Exercise prompt: Once you have read the entries below, repeat all of them exactly.

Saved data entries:
+++

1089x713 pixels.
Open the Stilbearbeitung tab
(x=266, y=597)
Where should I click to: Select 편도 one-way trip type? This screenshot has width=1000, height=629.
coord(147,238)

+++

Response below:
1089x713 pixels.
Open the Stilbearbeitung tab
(x=266, y=597)
Where should I click to: Select 편도 one-way trip type? This screenshot has width=1000, height=629.
coord(147,238)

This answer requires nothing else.